**PROBLEM DESCRIPTION:** In the records below, count every line containing "agent". Reply with the number only.

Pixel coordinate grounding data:
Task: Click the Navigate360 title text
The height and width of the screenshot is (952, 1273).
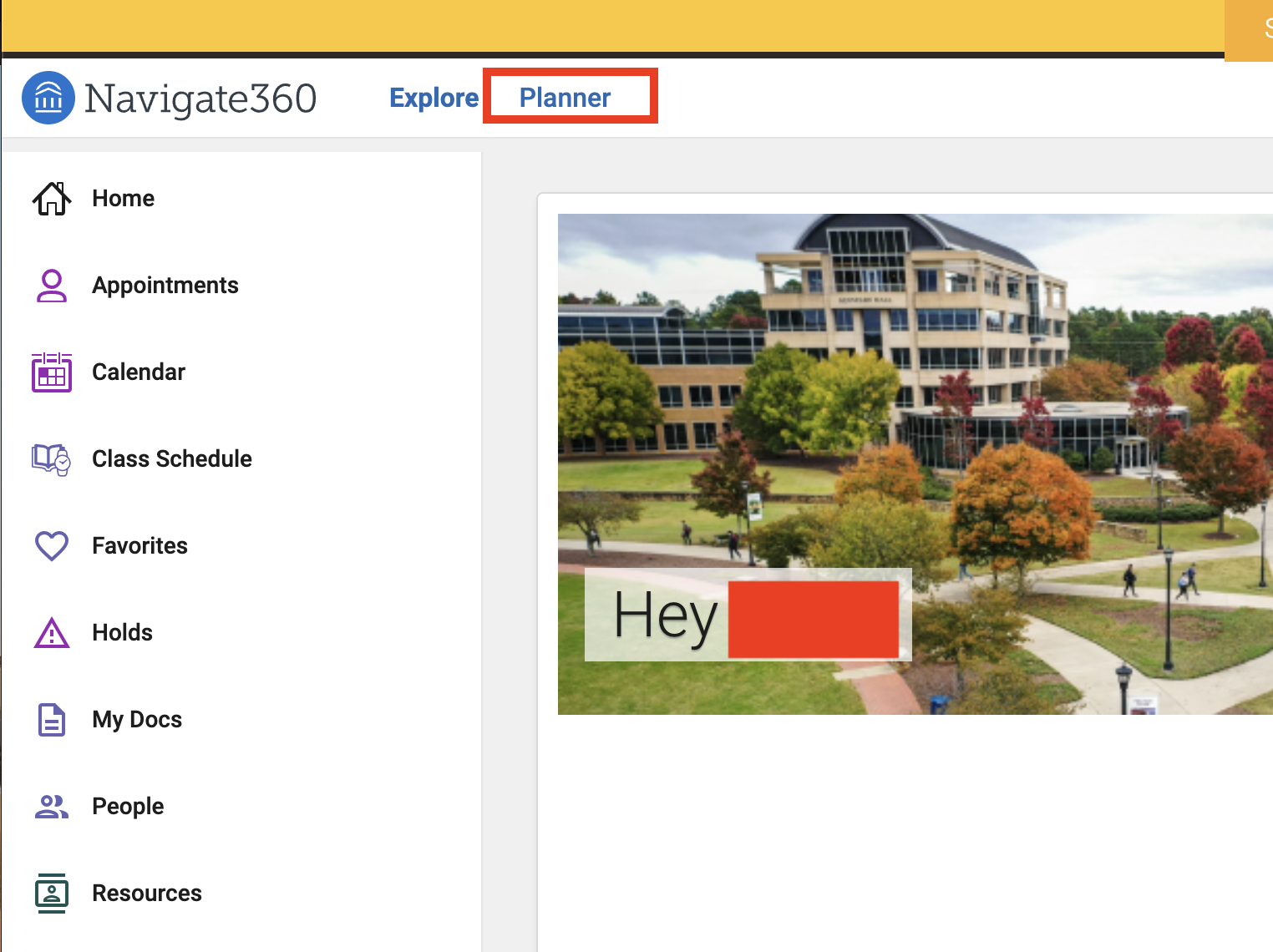Action: pos(200,99)
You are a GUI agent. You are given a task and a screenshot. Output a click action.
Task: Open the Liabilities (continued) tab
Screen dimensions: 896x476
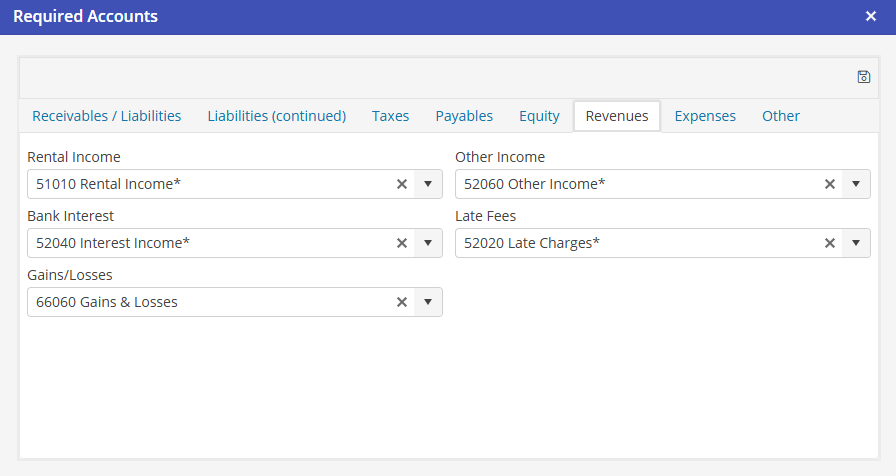pyautogui.click(x=277, y=116)
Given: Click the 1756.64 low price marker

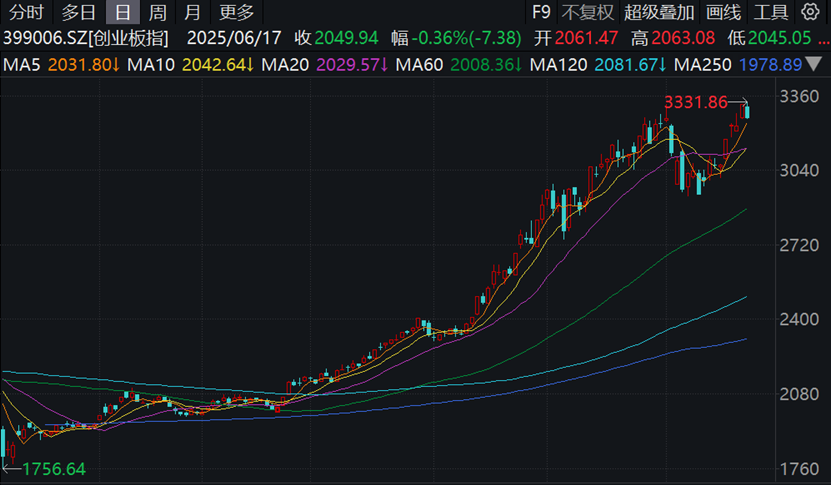Looking at the screenshot, I should (x=54, y=468).
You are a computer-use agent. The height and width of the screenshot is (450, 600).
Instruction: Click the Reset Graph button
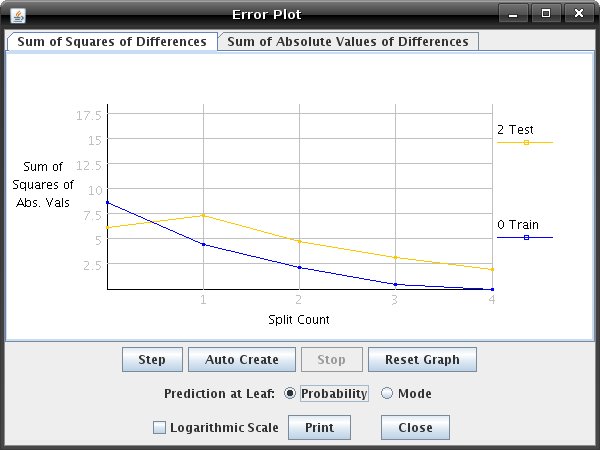[422, 360]
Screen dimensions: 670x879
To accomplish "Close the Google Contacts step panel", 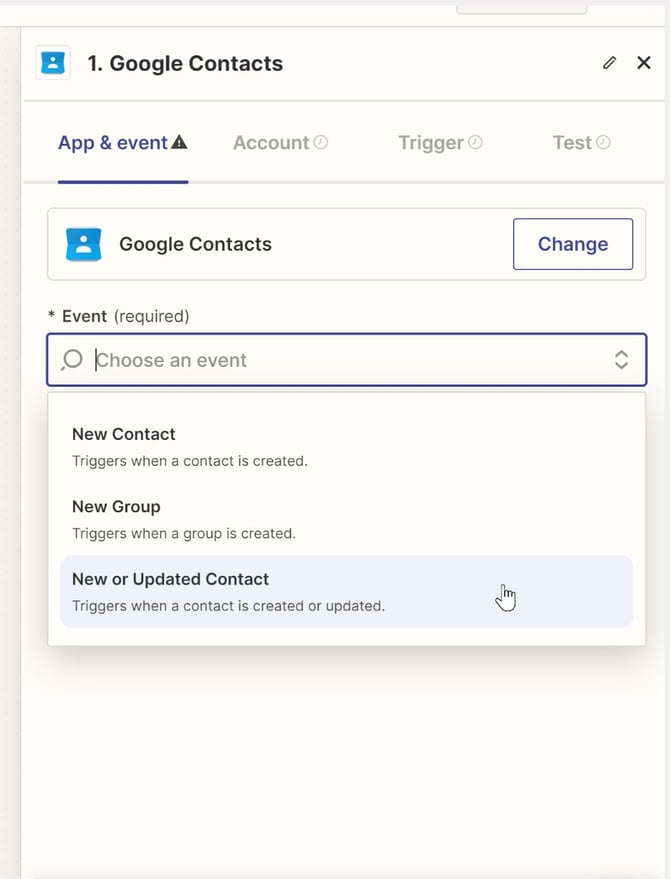I will click(644, 63).
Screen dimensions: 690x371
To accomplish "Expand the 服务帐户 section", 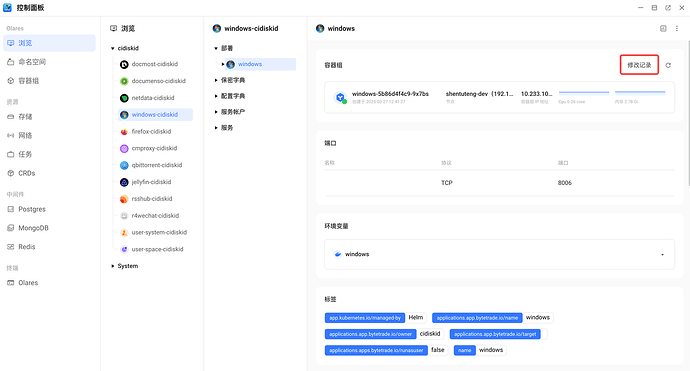I will 216,112.
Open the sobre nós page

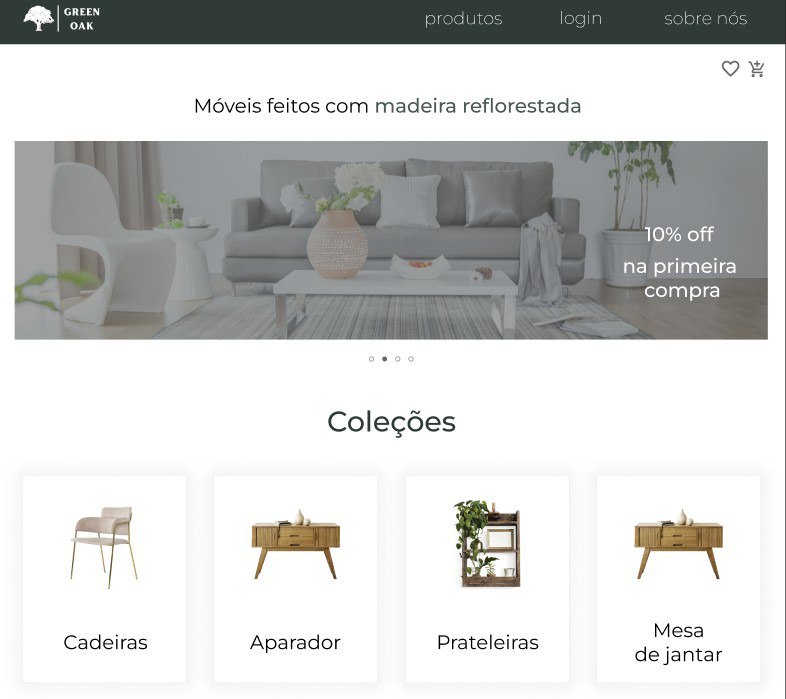coord(705,19)
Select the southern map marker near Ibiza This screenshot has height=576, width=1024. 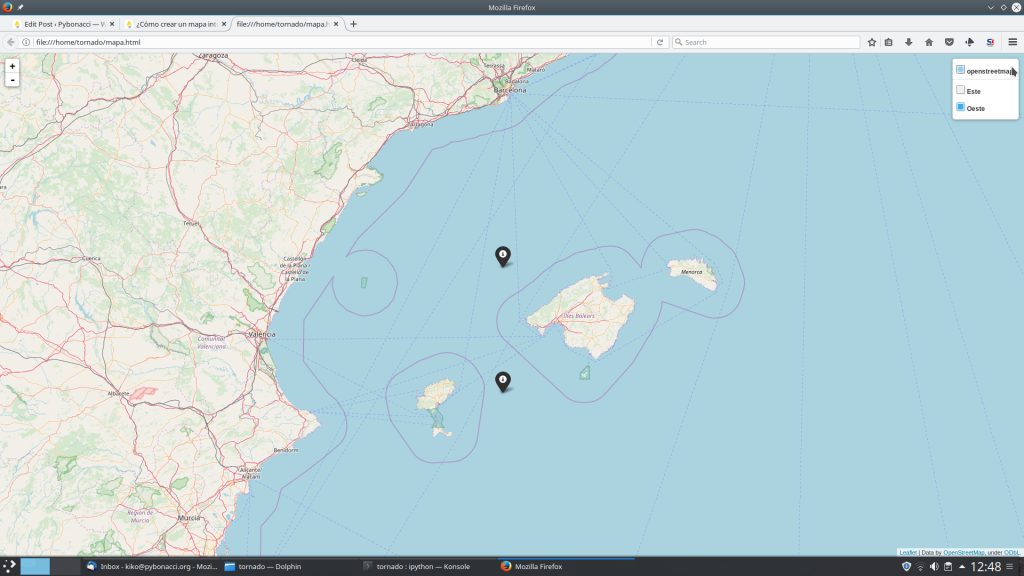(503, 381)
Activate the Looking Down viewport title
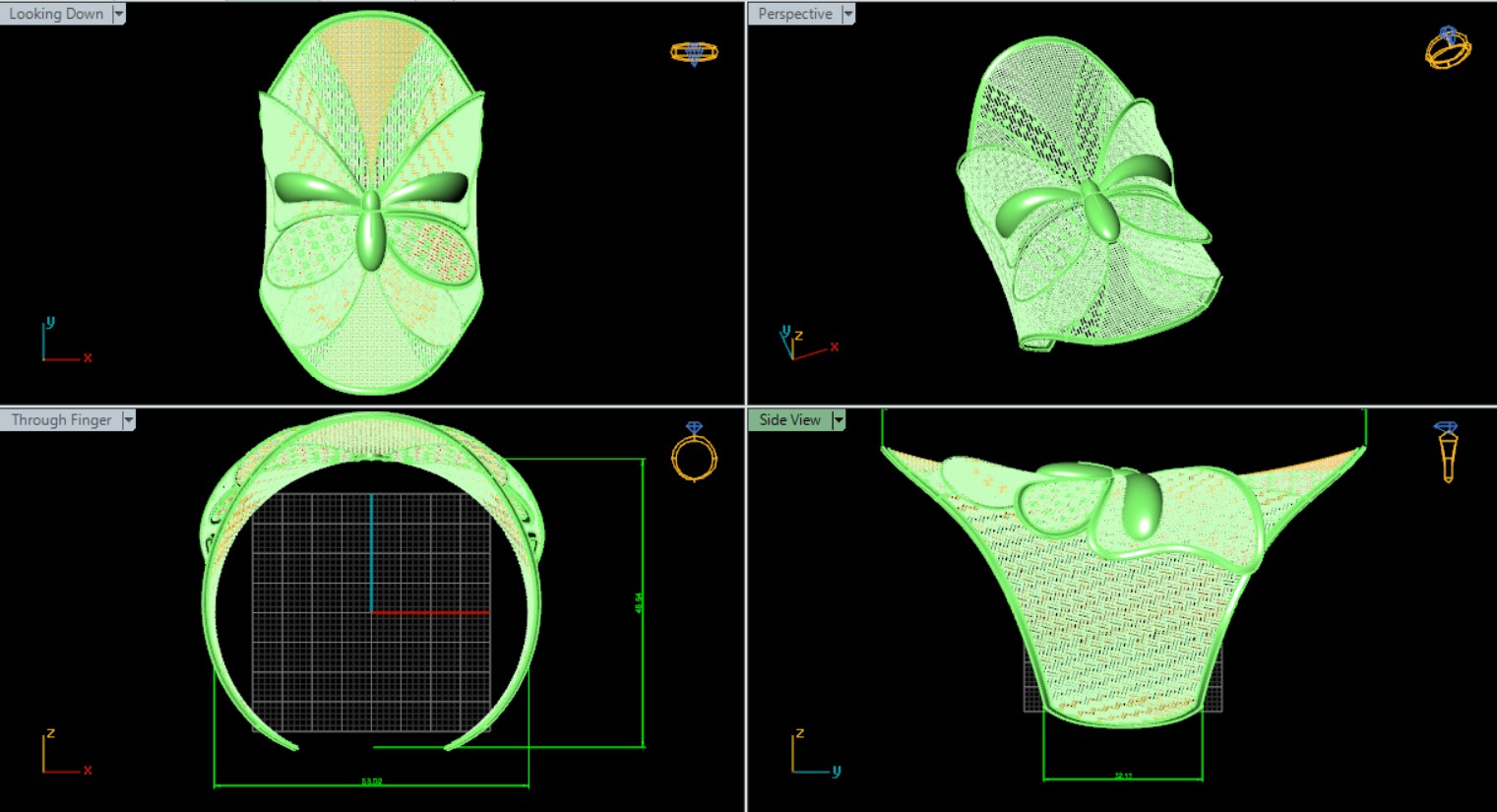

**ANSWER FOR THE TASK:** 2